*Work to do*.
Copy the records verbatim, from the line containing "Where should I click to: Click" through the line containing "point(521,149)", both included, leaving out the pictures.

▬▬▬▬▬▬▬▬▬▬

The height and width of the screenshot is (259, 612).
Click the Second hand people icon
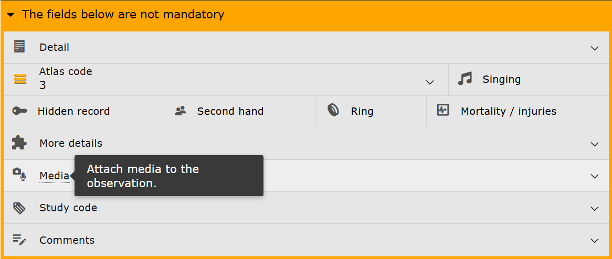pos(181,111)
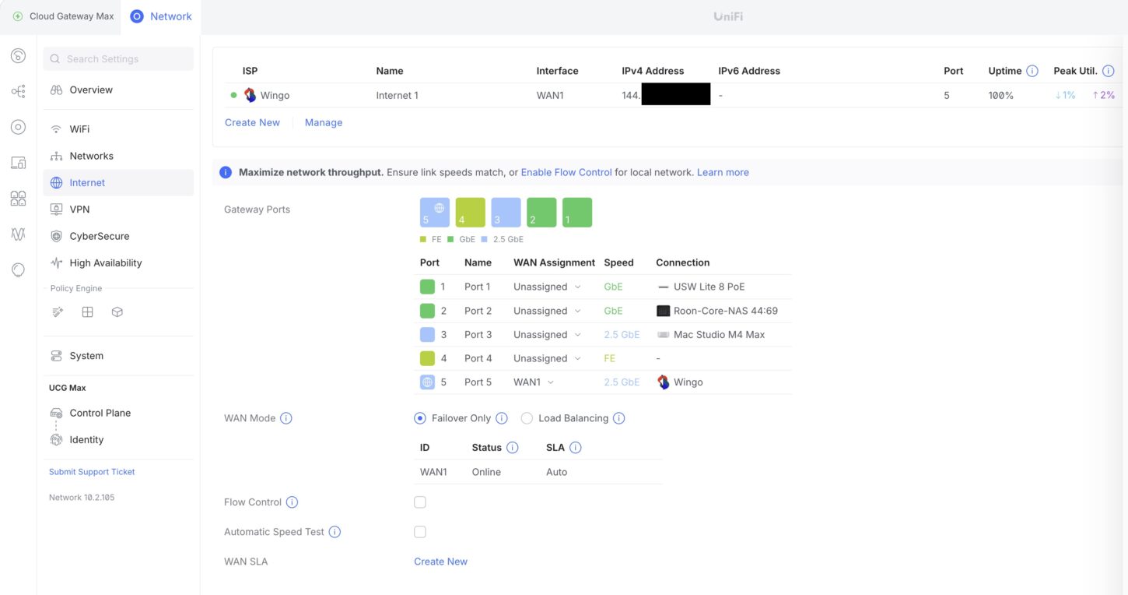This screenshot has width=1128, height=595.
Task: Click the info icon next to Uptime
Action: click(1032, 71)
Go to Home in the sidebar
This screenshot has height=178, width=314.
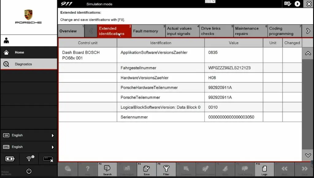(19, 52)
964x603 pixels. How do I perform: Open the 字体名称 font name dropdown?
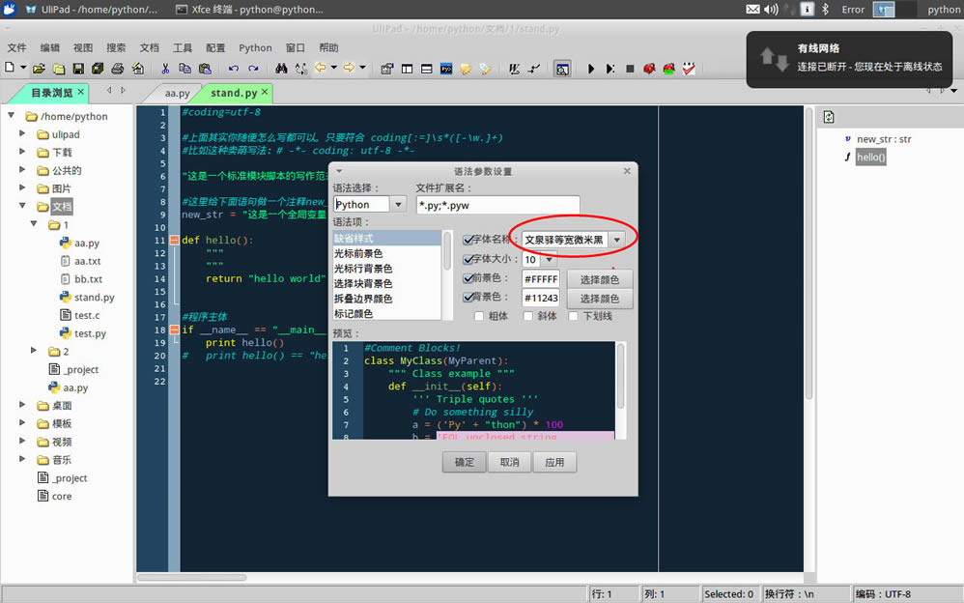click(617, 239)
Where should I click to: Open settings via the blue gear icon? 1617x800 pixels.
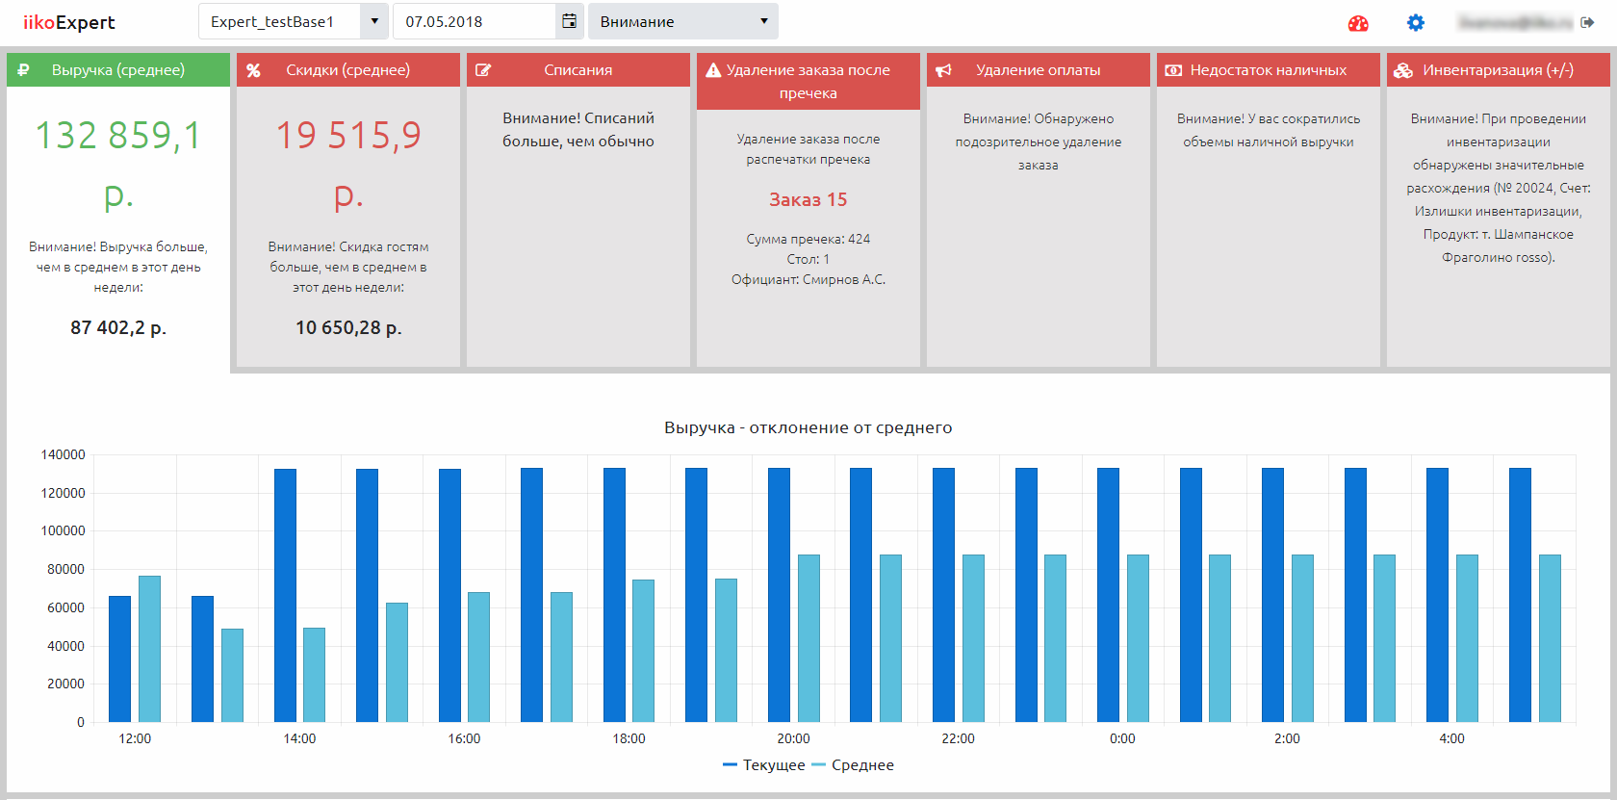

▬▬▬▬▬▬▬▬▬▬

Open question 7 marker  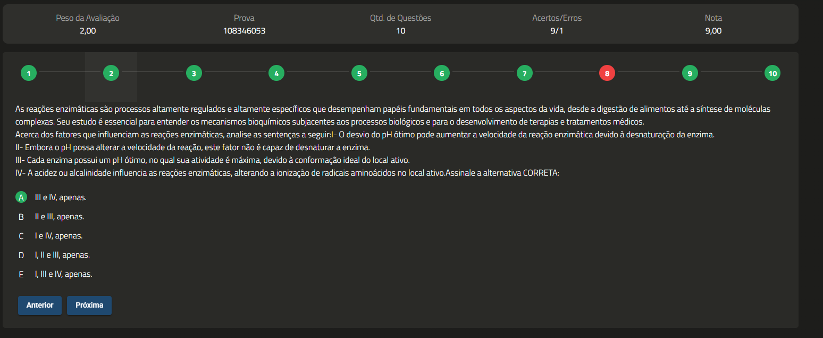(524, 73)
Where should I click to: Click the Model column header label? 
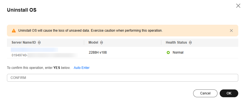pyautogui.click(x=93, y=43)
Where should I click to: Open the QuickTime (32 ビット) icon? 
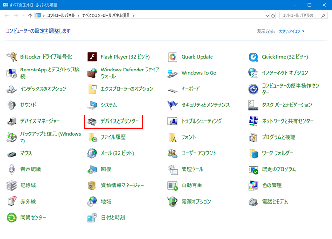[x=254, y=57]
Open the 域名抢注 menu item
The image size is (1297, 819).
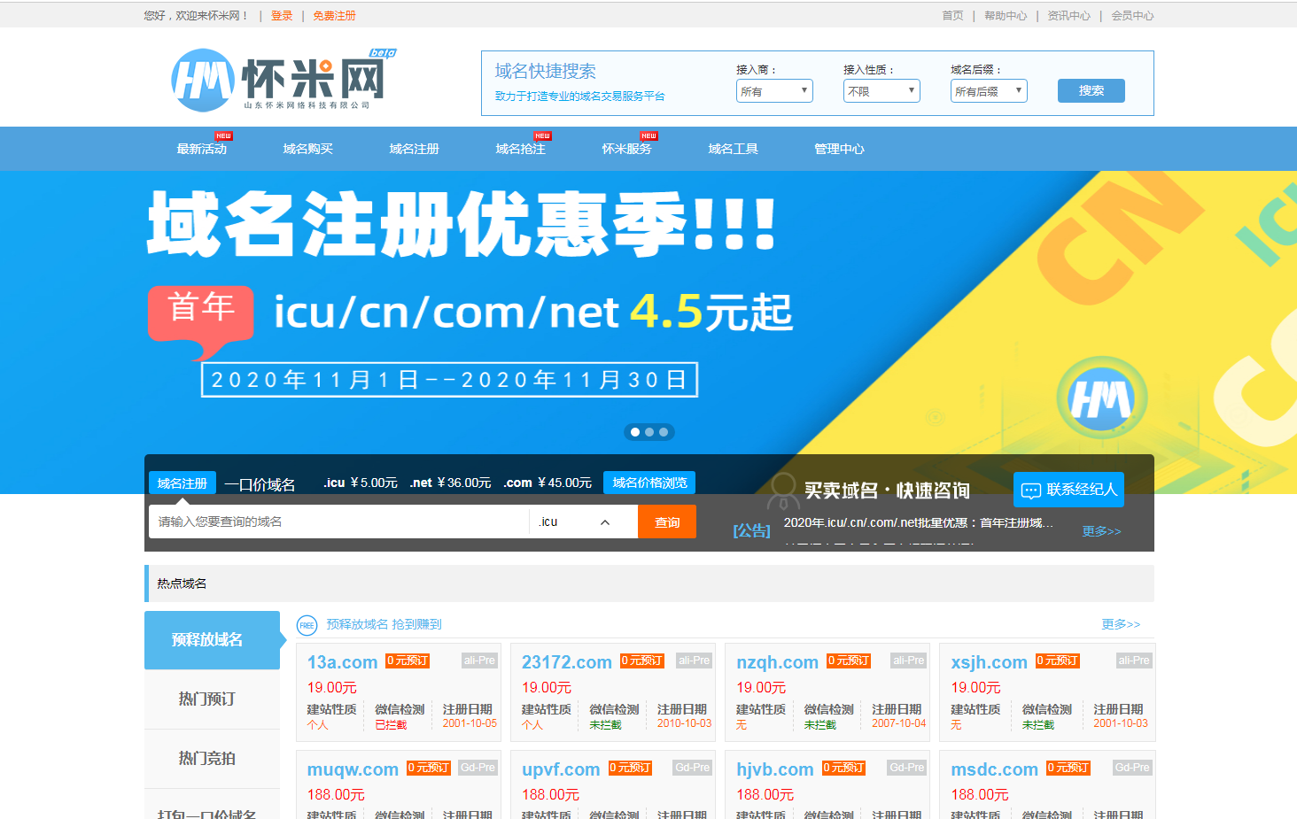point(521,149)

▬▬▬▬▬▬▬▬▬▬

*Full output*.
Where should I click to: Click the Model column header label? 
pyautogui.click(x=93, y=43)
Where should I click to: Open the QuickTime (32 ビット) icon? 
[x=254, y=57]
Open the 域名抢注 menu item
The image size is (1297, 819).
point(521,149)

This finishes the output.